■ The task
Scan the records below for the line containing "Viewport: 841px width, 272px height." and the line containing "Screen dimensions: 1500x655". Copy both, plus every line between, exactly.

■ Data provided
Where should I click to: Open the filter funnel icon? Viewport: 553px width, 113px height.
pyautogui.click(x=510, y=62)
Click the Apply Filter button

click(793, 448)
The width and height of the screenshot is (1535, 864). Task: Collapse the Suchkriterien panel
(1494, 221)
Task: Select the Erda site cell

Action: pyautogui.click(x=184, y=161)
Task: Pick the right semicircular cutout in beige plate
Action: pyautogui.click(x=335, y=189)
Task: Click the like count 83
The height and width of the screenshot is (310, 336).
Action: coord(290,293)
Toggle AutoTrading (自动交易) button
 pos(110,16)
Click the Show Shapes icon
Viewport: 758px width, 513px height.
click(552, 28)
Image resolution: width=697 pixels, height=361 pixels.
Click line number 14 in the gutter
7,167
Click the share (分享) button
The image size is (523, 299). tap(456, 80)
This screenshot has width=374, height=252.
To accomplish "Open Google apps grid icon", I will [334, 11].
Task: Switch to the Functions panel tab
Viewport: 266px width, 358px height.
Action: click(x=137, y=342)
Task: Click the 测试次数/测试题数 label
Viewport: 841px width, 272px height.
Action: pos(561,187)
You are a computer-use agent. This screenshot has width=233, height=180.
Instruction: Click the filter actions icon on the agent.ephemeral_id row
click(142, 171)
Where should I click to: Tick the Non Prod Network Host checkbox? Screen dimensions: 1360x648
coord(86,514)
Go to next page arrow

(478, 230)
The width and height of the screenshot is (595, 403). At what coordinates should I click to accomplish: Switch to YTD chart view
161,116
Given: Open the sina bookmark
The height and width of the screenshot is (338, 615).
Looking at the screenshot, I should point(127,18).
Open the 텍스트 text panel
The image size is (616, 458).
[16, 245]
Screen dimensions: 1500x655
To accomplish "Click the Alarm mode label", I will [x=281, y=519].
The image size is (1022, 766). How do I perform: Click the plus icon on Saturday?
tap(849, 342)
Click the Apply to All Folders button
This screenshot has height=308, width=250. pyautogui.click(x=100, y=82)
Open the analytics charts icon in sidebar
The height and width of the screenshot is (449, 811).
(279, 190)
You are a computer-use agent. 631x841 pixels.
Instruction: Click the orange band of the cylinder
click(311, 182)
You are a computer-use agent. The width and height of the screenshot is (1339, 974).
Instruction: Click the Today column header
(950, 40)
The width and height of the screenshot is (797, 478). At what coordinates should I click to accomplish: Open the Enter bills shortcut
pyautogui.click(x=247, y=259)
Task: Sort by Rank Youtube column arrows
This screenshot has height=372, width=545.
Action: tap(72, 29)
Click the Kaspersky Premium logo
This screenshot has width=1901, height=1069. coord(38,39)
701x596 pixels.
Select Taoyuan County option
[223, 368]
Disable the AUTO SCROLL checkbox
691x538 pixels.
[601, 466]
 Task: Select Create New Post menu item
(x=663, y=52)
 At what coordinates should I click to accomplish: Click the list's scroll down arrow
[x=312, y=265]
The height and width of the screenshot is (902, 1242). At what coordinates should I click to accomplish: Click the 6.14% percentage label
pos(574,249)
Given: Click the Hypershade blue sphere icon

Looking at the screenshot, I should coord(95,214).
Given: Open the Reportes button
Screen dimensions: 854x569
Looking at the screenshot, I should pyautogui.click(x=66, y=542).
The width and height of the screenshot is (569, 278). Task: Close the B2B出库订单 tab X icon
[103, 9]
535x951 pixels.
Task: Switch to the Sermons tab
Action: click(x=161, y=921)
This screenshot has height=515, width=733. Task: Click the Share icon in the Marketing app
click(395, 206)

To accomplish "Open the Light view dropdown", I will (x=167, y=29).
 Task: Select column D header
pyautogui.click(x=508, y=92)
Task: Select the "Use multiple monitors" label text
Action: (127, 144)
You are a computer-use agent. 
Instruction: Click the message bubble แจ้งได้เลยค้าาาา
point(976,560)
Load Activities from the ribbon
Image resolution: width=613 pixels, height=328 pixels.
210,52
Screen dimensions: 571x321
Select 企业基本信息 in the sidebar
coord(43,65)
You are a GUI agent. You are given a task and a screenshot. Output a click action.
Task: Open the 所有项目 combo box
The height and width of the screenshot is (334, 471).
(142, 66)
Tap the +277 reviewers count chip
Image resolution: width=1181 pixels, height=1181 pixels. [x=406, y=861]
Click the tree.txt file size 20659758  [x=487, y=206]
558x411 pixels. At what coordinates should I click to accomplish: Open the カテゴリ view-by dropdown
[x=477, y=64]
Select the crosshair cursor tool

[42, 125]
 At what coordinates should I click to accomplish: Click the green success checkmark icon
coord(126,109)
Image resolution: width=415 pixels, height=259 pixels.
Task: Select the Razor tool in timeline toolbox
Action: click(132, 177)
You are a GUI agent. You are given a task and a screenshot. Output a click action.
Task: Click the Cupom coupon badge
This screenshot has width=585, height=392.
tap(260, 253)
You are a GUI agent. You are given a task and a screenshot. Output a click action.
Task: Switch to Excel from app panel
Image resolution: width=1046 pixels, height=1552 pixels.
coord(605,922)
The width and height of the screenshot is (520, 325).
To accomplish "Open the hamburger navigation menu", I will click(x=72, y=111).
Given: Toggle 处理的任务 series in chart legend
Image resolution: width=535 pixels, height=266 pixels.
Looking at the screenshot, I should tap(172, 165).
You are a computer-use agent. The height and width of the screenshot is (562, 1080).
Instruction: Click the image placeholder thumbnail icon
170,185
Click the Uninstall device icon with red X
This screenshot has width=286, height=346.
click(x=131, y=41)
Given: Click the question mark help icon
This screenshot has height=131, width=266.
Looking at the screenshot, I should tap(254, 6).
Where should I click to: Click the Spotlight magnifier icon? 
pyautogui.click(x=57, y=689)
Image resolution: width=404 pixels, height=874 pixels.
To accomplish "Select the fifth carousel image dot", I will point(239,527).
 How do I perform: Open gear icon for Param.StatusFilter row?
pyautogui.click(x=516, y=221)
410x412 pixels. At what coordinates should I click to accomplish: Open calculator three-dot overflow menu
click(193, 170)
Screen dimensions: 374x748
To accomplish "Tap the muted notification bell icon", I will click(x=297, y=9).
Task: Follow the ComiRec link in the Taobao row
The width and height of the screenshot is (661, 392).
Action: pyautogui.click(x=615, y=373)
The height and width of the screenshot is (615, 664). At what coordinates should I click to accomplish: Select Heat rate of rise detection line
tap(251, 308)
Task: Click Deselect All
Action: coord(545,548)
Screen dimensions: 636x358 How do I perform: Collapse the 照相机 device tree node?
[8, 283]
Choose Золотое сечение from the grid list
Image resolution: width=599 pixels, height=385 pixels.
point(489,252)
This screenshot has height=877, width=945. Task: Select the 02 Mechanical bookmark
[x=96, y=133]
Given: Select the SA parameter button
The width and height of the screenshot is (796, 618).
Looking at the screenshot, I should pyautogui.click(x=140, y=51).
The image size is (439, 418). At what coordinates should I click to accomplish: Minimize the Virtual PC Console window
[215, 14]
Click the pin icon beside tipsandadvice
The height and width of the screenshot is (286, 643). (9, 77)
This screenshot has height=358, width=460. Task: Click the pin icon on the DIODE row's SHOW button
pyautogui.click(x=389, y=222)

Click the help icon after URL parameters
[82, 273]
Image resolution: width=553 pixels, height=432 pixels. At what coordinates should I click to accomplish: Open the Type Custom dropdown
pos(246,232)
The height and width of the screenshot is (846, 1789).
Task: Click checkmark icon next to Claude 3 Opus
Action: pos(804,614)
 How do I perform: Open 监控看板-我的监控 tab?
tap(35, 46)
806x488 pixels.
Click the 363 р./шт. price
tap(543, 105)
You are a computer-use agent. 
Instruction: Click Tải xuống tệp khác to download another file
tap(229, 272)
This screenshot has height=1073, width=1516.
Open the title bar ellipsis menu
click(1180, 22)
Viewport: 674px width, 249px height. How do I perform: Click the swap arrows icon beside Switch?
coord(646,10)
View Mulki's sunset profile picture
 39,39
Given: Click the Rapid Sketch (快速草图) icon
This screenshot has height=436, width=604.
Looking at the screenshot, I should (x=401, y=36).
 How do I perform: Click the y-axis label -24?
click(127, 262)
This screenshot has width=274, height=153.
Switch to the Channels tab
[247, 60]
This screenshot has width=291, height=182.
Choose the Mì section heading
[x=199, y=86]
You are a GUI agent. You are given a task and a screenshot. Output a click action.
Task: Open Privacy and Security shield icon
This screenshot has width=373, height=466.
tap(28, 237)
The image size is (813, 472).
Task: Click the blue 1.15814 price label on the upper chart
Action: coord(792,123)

■ Result of the exercise
Viewport: 841px width, 272px height.
Action: pos(561,187)
You are a computer-use agent. This screenshot has width=233, height=180.
Instruction: Click the filter actions icon on the agent.ephemeral_id row
click(142, 171)
Where should I click to: Tick the Non Prod Network Host checkbox? Screen dimensions: 1360x648
coord(86,514)
Go to next page arrow

(478, 230)
The width and height of the screenshot is (595, 403). At what coordinates should I click to accomplish: Switch to YTD chart view
161,116
Given: Open the sina bookmark
The height and width of the screenshot is (338, 615).
Looking at the screenshot, I should point(127,18).
Open the 텍스트 text panel
The image size is (616, 458).
[16, 245]
Screen dimensions: 1500x655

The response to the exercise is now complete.